7. Incydent na lotnisku
Matka natychmiast zatrzymała
autobus zmierzający z powrotem tam, gdzie mieszkał Lekarz. Jeszcze tego samego
dnia Matka z Dzieckiem znaleźli się u Ramona. Zostali u niego na noc. Co tam
się wydarzyło? Czy on ją uwodził? Czy ona go kusiła? Czy doszło między nimi do
czegokolwiek? Być może. Niech to pozostanie tajemnicą podróży.
Tymczasem następnego dnia w porze
świtu, o godzinie szóstej rano, niewielkie prowincjonalne lotnisko było
świadkiem niecodziennego zdarzenia. Na parkingu zatrzymała się grupa
podstarzałych motocyklistów. Niektórzy wyglądali na mocno skacowanych. Wśród
nich tylko jeden miał jasną koszulę. Nie miał natomiast motoru.

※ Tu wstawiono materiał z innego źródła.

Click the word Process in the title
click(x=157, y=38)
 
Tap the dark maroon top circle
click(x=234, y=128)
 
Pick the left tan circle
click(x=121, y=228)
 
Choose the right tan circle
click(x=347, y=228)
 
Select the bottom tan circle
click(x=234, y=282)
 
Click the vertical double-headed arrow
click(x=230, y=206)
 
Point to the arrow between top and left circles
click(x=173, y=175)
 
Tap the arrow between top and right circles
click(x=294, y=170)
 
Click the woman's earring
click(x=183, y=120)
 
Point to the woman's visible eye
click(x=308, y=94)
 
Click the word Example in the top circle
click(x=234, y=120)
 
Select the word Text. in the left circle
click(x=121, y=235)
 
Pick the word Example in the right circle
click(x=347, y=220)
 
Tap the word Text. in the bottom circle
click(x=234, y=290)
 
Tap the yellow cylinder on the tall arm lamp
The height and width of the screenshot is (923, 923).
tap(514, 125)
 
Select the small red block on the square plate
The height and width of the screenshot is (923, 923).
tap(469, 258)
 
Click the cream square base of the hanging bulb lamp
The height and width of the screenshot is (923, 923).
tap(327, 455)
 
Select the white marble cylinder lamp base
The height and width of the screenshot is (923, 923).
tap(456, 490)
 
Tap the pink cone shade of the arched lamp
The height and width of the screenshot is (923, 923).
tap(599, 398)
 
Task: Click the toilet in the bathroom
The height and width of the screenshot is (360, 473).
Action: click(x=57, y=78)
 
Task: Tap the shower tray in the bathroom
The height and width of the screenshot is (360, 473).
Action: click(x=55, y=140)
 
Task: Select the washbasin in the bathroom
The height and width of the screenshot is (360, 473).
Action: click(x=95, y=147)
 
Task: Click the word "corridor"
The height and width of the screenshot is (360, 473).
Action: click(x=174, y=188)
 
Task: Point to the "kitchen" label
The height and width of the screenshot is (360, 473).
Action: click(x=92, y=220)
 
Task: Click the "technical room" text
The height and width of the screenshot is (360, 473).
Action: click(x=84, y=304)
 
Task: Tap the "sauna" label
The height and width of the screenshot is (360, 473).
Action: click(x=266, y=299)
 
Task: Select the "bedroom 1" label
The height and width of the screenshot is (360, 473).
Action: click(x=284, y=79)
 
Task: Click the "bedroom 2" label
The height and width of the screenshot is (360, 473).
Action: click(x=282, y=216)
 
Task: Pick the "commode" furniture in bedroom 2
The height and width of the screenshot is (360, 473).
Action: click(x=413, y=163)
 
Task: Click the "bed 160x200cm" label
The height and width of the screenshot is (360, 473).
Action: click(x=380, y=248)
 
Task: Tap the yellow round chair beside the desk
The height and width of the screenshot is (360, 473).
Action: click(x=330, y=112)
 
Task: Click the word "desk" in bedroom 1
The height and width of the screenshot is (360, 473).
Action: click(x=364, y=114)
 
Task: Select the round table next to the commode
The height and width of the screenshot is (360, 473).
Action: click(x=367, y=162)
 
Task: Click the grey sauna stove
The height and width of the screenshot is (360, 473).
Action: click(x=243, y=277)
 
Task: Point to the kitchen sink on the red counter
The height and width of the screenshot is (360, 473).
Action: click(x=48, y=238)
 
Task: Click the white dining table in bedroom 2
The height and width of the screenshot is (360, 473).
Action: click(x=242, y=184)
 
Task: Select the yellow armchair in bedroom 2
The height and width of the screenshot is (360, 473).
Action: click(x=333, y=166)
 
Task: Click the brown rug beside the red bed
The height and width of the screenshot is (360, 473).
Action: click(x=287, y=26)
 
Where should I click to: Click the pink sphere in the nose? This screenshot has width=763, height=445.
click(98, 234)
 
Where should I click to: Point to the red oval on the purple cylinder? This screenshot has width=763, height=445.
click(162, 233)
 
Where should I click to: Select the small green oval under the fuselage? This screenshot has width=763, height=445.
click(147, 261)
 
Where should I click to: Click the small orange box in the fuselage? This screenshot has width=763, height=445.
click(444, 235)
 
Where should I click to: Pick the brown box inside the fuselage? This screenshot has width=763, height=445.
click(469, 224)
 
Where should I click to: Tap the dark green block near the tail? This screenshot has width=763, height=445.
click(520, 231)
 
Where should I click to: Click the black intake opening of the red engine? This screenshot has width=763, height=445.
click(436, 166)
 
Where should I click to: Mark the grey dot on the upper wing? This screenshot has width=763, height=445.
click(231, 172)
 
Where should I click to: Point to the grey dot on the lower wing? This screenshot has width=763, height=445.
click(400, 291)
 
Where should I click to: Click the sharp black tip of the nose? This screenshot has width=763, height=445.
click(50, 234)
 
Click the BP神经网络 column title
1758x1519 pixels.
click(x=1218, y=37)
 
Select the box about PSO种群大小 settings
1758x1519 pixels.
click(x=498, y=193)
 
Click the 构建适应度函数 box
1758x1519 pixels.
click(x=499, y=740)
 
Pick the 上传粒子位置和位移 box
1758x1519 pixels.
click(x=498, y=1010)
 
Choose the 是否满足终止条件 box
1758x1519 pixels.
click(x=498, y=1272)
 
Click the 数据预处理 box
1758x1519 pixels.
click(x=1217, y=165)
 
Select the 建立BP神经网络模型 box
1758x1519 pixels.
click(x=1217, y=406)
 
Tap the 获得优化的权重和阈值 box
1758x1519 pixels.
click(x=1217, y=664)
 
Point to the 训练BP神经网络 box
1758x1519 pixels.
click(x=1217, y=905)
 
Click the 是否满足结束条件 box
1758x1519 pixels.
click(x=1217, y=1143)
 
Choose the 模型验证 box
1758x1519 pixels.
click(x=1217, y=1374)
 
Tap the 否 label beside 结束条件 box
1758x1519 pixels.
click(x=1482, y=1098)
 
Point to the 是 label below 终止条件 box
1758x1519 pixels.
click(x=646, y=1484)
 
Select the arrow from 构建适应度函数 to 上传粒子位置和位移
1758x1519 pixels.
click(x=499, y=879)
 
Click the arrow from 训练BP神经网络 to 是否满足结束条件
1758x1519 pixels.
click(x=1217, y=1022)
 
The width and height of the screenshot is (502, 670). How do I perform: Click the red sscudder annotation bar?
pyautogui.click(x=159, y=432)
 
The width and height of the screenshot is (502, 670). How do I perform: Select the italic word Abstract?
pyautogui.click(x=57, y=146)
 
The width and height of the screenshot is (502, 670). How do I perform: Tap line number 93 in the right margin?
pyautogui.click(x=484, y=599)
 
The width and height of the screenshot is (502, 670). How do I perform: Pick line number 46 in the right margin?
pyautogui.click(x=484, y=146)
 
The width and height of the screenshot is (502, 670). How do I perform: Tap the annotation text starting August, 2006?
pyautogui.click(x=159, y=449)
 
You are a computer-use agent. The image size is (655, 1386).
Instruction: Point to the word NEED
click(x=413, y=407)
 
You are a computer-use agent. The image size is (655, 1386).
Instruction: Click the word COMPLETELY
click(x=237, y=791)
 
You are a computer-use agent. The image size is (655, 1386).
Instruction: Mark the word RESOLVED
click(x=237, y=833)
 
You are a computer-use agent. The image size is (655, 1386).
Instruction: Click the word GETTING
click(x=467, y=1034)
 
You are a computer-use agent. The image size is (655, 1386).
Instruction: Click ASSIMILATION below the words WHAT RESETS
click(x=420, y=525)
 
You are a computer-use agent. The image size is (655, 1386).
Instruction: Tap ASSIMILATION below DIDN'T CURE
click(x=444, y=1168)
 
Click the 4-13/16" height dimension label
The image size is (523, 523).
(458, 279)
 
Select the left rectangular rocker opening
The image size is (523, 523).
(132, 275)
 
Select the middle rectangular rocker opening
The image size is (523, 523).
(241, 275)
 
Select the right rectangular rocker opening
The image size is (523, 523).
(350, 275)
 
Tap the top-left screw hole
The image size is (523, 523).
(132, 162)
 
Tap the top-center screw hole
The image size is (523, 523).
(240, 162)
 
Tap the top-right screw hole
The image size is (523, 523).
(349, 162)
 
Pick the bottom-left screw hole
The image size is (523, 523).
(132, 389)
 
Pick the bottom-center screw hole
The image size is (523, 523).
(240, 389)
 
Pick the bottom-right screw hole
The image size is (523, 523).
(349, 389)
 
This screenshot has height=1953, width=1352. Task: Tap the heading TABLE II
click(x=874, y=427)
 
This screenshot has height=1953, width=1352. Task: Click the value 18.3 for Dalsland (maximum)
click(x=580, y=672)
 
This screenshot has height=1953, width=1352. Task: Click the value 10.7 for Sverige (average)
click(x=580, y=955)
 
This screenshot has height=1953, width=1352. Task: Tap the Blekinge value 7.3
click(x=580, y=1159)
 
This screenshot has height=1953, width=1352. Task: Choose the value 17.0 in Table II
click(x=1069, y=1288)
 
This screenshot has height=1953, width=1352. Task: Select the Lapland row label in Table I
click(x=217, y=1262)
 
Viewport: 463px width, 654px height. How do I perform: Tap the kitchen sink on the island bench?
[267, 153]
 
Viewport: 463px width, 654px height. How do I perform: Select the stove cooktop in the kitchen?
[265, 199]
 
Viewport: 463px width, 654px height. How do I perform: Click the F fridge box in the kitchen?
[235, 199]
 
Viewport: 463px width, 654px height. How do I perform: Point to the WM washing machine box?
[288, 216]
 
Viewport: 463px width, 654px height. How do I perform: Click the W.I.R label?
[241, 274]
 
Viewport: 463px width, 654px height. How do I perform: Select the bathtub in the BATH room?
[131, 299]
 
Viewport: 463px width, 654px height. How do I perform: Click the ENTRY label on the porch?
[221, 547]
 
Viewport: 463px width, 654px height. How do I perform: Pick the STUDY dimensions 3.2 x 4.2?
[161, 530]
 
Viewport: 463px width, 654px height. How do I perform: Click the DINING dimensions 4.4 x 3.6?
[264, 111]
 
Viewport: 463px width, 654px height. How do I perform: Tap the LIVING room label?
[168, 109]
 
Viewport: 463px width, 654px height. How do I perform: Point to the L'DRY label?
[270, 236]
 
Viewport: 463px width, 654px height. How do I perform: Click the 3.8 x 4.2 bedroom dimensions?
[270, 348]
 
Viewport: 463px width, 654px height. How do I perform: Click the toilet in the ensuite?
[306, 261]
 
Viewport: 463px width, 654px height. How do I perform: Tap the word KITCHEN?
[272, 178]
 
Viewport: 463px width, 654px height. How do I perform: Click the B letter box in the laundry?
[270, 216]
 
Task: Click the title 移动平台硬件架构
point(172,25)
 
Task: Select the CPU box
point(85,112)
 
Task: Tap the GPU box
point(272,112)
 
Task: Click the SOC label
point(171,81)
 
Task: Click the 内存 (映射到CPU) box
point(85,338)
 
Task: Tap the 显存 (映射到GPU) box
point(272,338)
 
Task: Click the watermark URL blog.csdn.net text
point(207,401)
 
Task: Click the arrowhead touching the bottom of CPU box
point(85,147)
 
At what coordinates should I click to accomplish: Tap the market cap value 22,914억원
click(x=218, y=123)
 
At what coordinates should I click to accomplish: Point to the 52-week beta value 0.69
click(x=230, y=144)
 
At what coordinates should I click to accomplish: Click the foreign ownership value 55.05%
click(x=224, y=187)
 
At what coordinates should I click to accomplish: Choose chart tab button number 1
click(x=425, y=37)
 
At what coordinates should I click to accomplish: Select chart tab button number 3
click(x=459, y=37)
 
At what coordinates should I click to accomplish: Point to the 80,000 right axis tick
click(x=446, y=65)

Nie bardzo wiadomo było, w jaki
sposób gang „Serpientes y Estrellas” zamierzał ukraść albo porwać samolot. Nie
jest pewne, czy był wśród nich jakikolwiek pilot, choć w tym rejonie nauka
pilotażu była jedną ze standardowych zdolności. Co do Ojca, zawsze miał jakiś
plan na przyszłość, jednak kiedy przychodziło do działania, zdawał się na
intuicję i improwizację.
Mężczyźni sztywnym krokiem podeszli
do podjazdu przed bramą lotniska. Po drugiej stronie szlabanu stało dwóch
żołnierzy. Obok tkwił ochroniarz, w białej koszuli i czarnych spodniach, przy
boku miał przytroczoną kaburę z rewolwerem. Żołnierzy patrzyli posępnie przed
siebie, ochroniarz popijał kawę z malutkiego plastykowego kubeczka.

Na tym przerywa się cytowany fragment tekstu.